Serverless & Isolation

No infrastructure management required. Dedicated compute endpoints guarantee high availability and isolation from other workloads.

Auto-Scaling

Automatically scales up (from zero replicas) to handle high traffic and scales back down when demand drops to optimize cost.

Feature Integration

Seamlessly integrates with the Feature Store for automatic feature lookups during real-time inference, preventing Training-Serving Skew.

3. From Registry to Endpoint

The serving workflow is fully governed by the MLflow Model Registry, making the deployment process simple and traceable.

A. Model Stage Promotion

A model version must be promoted to the **Staging** or **Production** stage in the MLflow Model Registry. This acts as a gate for deployment.

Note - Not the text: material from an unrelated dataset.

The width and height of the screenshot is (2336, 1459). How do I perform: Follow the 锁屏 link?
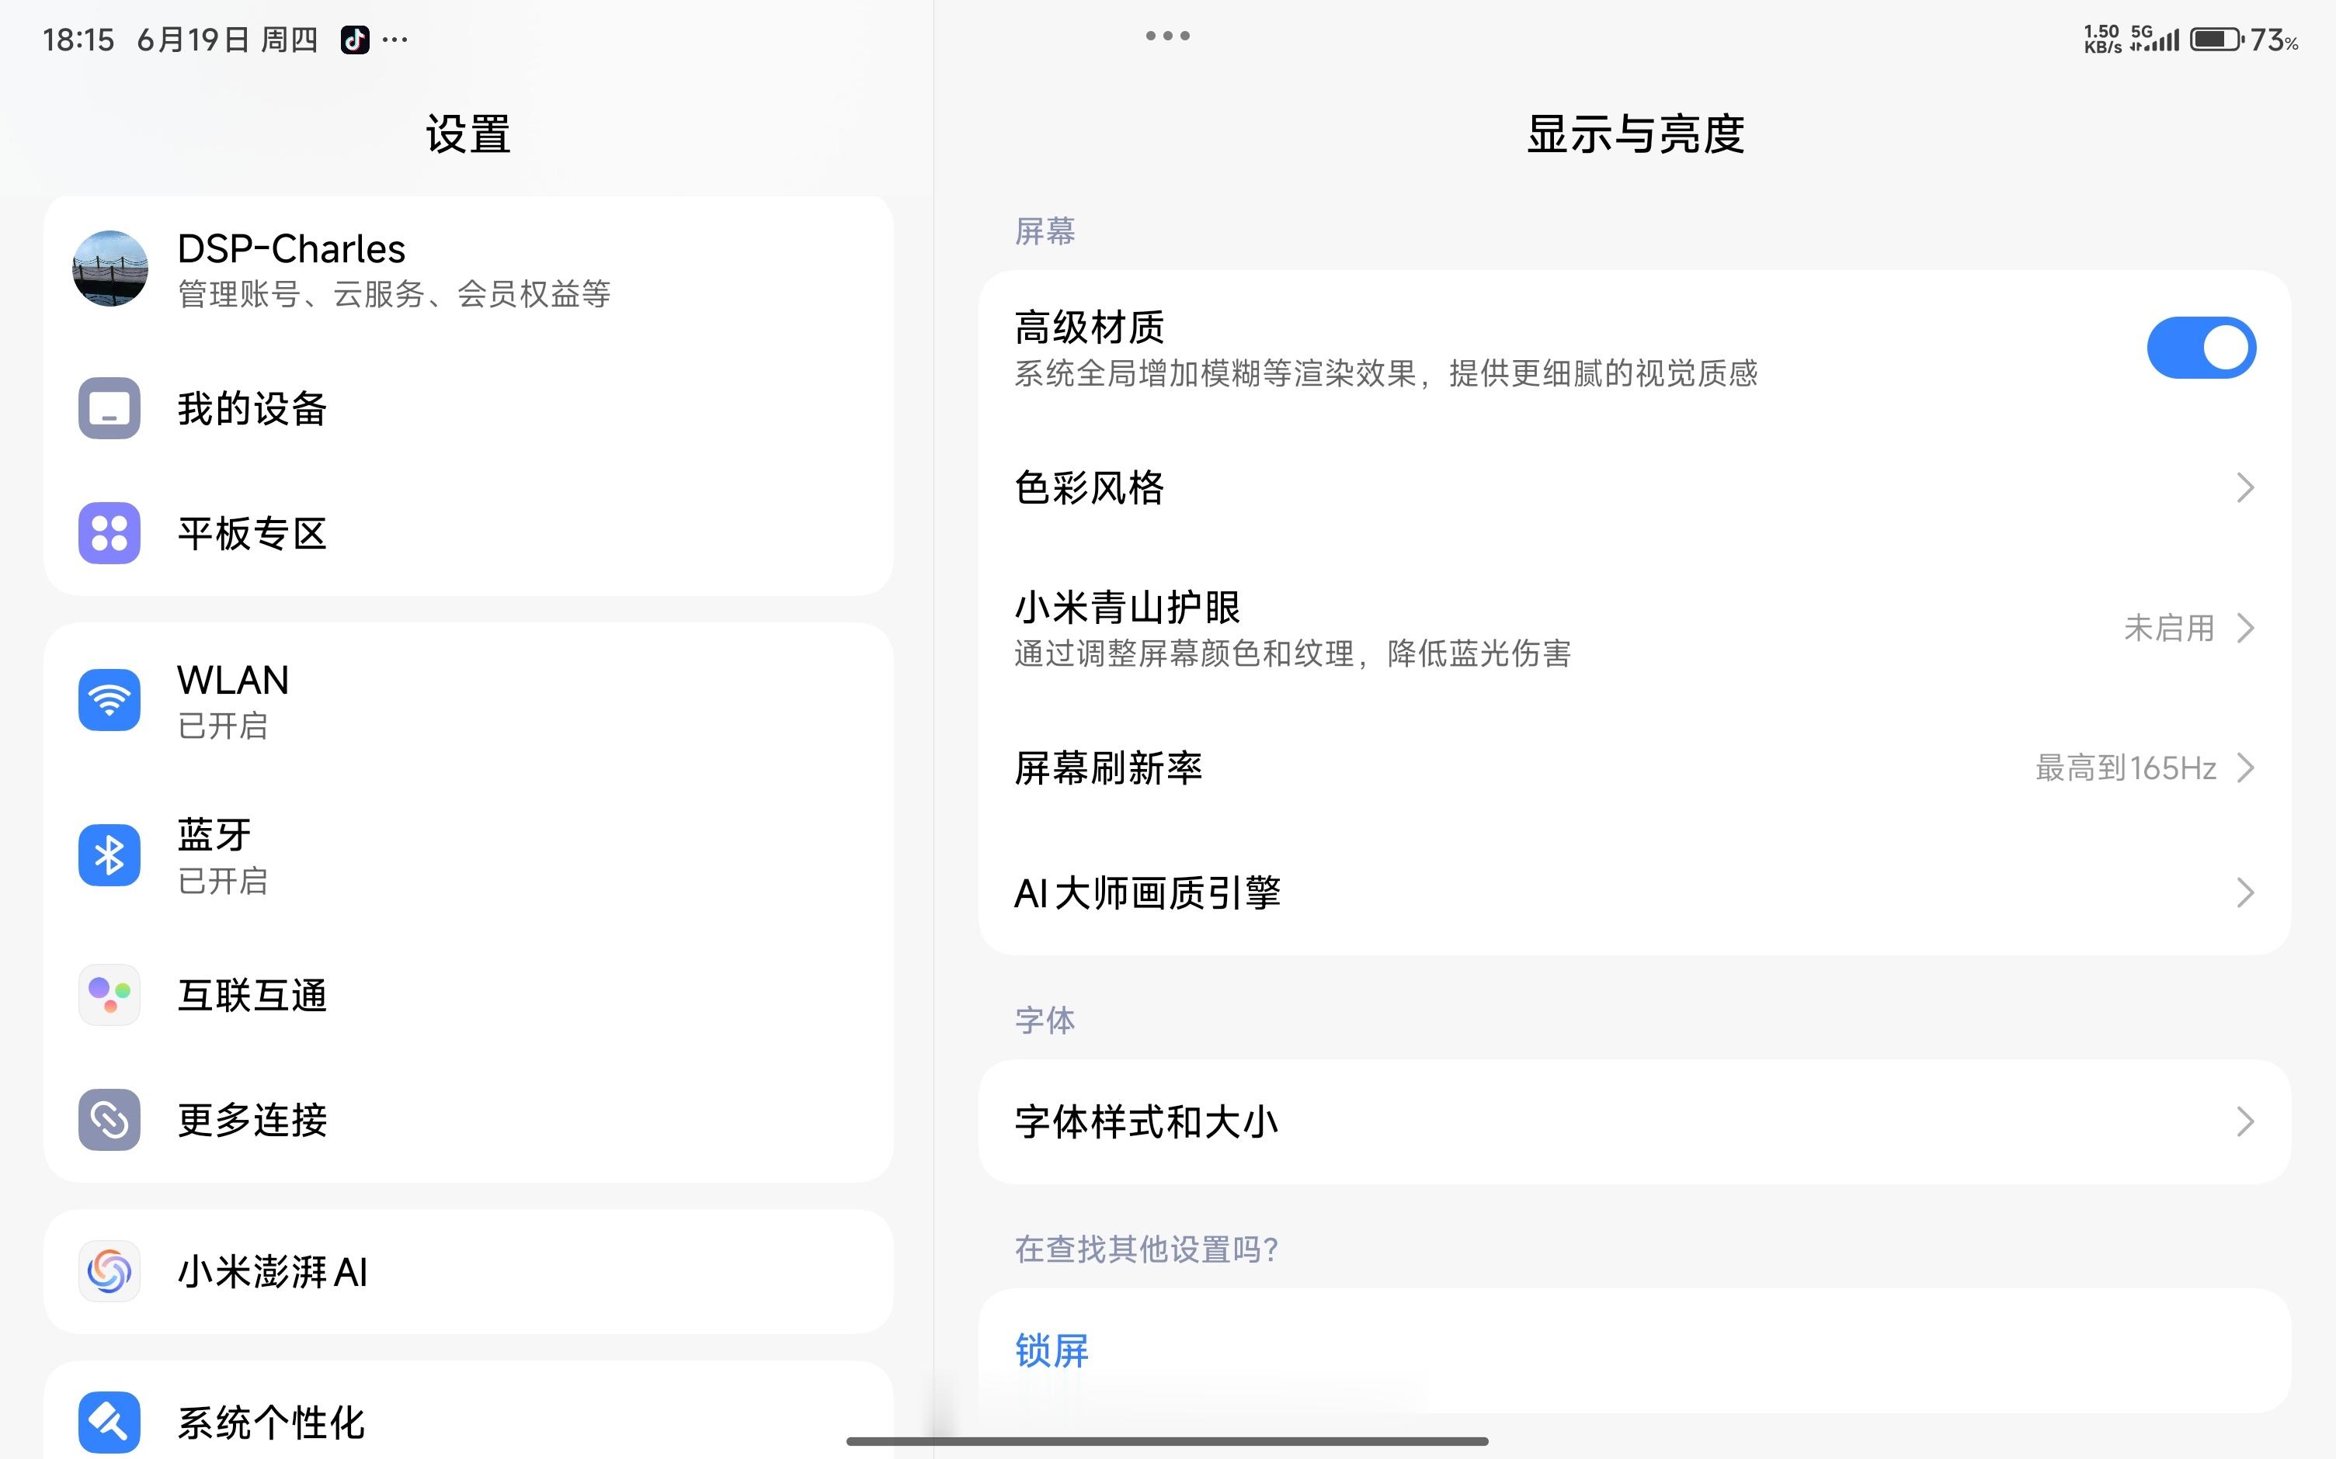[x=1051, y=1350]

B. Deployment via UI or API

The endpoint is created either via the Databricks UI or using the Databricks Model Serving REST API, pointing to the specific model version (e.g., models:/fraud_detector/Production).

REST API Endpoint Example (Request for prediction)


POST /serving-endpoints/fraud_detector/invocations

{
  "dataframe_split": {
    "columns": ["user_id", "feature_a"],
    "data": [
      [101, 0.55],
      [102, 0.88]
    ]
  }
}

C. Data and Model Monitoring

Once live, the serving endpoint streams inference data back into Delta Lake. This enables automated monitoring for **data drift** (input features changing) and **model drift** (performance degrading) to trigger re-training pipelines.

Model Serving is the final handshake between Data Science and the production application.